We have nothing to report in respect of the following matters where The Insurance Accounts Directive (Lloyd’s Syndicate and Aggregate Accounts) Regulations 2008 requires us to report to you, if in our opinion:
the managing agent in respect of the syndicate has not kept adequate accounting records; or
the syndicate annual accounts are not in agreement with the accounting records; or
certain disclosures of the managing agents’ emoluments specified by law are not made; or
we have not received all the information and explanations we require for our audit.
RESPONSIBILITY OF THE MANAGING AGENT
As explained more fully in the Statement of Managing Agent’s Responsibilities at page 9, the managing agent is responsible for the preparation of the syndicate annual accounts and for being satisfied that they give a true and fair view, and for such internal control as the managing agent determines is necessary to enable the preparation of the syndicate annual accounts that are free from material misstatement, whether due to fraud or error.
In preparing the syndicate annual accounts, the managing agent is responsible for assessing the syndicate’s ability to continue in operation, disclosing, as applicable, matters related to its ability to continue in operation and using the going concern basis of accounting unless the managing agent either intends to cease to operate the syndicate, or has no realistic alternative but to do so.

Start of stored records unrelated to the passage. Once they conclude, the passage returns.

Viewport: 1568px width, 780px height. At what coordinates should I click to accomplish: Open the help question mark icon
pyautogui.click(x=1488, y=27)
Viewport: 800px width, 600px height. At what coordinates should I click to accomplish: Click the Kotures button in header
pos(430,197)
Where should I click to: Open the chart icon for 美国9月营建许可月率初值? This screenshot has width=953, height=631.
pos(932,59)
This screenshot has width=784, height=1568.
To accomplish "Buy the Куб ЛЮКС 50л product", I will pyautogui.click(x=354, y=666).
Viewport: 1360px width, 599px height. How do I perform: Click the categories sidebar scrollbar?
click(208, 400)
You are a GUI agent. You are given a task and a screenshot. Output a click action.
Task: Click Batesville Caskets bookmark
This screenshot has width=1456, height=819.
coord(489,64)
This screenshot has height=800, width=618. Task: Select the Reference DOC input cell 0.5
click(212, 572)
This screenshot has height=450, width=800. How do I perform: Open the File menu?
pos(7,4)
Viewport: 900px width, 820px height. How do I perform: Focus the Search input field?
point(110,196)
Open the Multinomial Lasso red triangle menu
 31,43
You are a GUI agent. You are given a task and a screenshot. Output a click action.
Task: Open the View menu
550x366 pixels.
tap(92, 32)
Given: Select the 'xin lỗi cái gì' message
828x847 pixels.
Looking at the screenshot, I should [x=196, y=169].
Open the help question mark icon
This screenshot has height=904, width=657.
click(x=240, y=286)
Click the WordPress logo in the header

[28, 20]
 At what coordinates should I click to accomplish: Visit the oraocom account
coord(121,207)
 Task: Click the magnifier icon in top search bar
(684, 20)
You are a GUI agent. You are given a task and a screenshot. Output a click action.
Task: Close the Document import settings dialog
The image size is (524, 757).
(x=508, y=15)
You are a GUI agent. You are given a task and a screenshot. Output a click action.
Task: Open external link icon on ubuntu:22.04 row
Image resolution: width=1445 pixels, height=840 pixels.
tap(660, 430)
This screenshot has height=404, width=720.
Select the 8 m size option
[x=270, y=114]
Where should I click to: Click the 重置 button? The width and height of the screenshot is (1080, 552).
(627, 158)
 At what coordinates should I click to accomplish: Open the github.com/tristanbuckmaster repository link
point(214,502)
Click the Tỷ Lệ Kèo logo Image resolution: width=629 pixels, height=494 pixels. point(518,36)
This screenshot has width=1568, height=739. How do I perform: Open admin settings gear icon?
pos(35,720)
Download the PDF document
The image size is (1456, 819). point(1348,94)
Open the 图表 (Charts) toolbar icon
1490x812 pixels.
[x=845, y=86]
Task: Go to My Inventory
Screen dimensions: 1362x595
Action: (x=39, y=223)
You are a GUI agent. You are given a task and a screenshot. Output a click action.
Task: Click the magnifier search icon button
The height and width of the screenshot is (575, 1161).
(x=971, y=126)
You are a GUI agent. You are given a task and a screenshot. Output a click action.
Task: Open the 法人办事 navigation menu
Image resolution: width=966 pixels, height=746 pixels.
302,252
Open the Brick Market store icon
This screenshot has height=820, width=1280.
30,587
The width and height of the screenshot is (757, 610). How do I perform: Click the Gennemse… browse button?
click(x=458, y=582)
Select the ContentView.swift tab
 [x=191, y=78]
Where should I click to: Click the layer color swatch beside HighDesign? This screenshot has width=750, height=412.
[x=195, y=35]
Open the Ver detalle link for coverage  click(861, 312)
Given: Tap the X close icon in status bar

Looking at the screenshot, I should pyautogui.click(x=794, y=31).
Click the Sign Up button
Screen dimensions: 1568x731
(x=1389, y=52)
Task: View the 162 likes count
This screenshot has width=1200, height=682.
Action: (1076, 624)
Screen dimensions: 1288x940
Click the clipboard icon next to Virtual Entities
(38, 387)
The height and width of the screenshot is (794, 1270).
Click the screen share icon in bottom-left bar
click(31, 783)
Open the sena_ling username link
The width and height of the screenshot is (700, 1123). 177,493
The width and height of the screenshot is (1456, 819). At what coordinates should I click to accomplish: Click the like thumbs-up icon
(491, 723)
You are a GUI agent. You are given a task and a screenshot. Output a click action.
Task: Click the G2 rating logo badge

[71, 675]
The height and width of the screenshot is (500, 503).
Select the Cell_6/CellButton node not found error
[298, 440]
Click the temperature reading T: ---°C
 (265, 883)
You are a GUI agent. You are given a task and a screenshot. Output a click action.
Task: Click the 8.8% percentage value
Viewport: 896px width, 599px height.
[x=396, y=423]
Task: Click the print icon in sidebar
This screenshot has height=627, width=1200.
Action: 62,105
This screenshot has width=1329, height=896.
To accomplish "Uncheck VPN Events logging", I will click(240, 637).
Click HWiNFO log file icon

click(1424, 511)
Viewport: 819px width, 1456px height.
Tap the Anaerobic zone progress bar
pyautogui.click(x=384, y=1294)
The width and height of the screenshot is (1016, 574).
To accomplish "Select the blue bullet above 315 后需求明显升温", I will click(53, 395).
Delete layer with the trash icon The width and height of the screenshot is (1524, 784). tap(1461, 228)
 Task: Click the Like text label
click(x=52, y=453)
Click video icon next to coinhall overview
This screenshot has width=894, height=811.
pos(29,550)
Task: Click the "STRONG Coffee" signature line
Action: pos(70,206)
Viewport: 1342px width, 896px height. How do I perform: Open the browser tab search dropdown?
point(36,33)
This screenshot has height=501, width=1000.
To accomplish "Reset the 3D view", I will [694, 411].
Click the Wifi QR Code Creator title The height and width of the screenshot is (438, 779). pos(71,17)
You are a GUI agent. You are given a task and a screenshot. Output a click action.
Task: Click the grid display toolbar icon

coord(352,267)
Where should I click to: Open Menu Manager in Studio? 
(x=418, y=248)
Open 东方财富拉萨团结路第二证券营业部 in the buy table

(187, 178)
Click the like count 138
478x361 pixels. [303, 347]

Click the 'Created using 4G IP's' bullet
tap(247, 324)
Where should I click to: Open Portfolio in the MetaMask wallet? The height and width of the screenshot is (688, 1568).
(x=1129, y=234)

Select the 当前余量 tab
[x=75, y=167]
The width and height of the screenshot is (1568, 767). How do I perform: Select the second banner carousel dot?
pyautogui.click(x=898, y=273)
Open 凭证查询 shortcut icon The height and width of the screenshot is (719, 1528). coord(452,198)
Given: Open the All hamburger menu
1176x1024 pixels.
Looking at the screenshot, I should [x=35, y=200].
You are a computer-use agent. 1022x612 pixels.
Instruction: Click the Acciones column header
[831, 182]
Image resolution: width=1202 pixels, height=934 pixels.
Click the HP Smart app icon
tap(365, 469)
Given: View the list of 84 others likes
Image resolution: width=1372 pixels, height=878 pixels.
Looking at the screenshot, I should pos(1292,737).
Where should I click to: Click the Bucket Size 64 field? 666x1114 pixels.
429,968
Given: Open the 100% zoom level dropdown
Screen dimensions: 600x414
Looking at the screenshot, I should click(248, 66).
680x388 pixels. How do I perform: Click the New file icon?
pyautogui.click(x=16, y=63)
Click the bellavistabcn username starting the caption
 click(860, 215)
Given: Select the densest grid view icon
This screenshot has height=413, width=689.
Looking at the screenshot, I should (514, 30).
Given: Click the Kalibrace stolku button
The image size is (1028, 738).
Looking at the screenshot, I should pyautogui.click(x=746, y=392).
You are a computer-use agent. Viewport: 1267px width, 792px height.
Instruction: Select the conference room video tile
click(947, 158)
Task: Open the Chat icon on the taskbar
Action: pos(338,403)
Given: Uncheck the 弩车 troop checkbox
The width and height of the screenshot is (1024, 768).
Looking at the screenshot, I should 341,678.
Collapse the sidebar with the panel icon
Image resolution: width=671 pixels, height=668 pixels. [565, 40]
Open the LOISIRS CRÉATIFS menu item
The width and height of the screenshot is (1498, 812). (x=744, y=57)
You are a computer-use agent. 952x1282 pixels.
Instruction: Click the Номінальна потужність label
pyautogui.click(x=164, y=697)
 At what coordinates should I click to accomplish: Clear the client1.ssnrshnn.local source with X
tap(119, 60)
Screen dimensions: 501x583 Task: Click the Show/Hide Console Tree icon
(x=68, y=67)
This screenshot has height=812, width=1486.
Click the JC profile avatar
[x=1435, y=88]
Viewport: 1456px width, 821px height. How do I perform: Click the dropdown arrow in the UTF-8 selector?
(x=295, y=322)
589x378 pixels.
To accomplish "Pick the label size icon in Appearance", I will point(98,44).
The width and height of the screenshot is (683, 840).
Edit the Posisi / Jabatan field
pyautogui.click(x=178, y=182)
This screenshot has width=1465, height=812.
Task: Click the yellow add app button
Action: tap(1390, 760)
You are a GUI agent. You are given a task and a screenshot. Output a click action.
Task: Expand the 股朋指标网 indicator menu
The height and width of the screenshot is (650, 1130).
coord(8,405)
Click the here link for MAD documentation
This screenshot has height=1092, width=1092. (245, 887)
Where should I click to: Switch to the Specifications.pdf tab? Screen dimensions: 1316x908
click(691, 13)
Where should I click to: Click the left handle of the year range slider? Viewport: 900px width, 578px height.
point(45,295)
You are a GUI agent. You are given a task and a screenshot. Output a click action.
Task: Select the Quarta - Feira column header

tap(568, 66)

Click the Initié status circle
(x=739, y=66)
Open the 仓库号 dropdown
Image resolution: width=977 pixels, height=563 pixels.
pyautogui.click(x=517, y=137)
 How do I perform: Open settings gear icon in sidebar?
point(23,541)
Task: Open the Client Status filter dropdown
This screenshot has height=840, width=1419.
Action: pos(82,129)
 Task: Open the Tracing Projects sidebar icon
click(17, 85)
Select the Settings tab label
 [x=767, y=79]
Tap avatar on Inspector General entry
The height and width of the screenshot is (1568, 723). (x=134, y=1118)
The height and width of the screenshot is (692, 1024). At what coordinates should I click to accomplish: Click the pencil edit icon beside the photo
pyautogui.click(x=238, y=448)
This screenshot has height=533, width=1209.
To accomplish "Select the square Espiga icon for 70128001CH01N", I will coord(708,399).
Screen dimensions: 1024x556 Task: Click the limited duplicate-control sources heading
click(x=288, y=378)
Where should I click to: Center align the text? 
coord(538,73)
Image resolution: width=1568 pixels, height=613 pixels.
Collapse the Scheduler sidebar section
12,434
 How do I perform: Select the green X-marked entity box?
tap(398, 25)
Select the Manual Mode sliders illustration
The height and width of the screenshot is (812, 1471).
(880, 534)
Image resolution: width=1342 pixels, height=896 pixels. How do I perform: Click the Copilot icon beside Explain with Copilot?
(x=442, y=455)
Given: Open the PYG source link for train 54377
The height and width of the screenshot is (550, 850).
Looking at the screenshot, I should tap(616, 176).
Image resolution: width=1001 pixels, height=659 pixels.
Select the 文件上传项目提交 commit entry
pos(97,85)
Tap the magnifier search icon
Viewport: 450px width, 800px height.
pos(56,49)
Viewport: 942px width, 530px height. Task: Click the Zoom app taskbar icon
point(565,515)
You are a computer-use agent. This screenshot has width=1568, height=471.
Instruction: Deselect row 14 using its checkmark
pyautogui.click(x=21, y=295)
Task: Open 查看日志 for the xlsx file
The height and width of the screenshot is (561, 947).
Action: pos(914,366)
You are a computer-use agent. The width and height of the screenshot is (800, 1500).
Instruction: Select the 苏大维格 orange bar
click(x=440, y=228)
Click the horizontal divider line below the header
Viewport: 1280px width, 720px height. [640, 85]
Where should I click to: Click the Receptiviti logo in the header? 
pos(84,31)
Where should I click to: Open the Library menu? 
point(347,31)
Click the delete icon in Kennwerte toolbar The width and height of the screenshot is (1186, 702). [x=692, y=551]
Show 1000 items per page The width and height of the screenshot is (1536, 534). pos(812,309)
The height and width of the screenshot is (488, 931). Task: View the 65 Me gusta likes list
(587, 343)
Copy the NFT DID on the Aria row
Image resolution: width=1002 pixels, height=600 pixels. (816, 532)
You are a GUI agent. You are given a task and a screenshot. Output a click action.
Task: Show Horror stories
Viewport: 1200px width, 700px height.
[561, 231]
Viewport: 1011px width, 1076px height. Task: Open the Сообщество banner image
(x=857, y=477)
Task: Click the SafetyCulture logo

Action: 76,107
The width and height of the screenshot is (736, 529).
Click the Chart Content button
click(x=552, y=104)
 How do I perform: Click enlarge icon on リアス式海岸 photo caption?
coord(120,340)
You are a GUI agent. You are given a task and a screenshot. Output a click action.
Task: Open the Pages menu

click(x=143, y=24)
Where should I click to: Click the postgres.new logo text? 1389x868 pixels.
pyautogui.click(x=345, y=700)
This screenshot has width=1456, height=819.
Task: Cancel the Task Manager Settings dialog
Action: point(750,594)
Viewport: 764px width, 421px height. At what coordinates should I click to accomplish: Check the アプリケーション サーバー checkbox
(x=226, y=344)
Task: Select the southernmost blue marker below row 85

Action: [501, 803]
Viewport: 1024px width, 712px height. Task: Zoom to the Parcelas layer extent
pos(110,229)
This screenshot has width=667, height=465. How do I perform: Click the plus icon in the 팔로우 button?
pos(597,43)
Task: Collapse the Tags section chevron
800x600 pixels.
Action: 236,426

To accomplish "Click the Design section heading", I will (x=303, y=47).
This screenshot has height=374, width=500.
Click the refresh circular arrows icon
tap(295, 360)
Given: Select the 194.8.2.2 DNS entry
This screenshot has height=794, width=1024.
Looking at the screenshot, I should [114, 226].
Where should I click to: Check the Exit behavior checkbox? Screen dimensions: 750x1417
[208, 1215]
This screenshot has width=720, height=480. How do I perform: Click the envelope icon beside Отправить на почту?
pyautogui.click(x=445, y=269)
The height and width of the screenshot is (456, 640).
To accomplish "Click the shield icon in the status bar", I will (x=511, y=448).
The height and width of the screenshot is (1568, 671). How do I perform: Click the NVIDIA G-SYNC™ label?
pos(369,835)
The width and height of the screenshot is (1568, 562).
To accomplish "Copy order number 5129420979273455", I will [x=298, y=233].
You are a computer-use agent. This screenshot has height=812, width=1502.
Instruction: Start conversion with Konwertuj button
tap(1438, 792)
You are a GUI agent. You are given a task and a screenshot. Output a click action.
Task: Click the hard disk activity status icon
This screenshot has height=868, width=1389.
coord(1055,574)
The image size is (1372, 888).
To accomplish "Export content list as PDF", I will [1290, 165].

AUDITORS RESPONSIBILITIES FOR THE AUDIT OF THE SYNDICATE ANNUAL ACCOUNTS
Our objectives are to obtain reasonable assurance about whether the syndicate annual accounts as a whole are free from material misstatement, whether due to fraud or error, and to issue an auditor’s report that includes our opinion. Reasonable assurance is a high level of assurance but is not a guarantee that an audit conducted in accordance with ISAs (UK) will always detect a material misstatement when it exists. Misstatements can arise from fraud or error and are considered material if, individually or in the aggregate, they could reasonably be expected to influence the economic decisions of users taken on the basis of these syndicate annual accounts.
EXPLANATION AS TO WHAT EXTENT THE AUDIT WAS CONSIDERED CAPABLE OF DETECTING IRREGULARITIES, INCLUDING FRAUD
Irregularities, including fraud, are instances of non-compliance with laws and regulations. We design procedures in line with our responsibilities, outlined above, to detect irregularities, including fraud. The risk of not detecting a material misstatement due to fraud is higher than the risk of not detecting one resulting from error, as fraud may involve deliberate concealment by, for example, forgery or intentional misrepresentations, or through collusion.
12
The extent to which our procedures are capable of detecting irregularities, including fraud, is detailed below. However, the primary responsibility for the prevention and detection of fraud rests with both those charged with governance of the managing agent and management.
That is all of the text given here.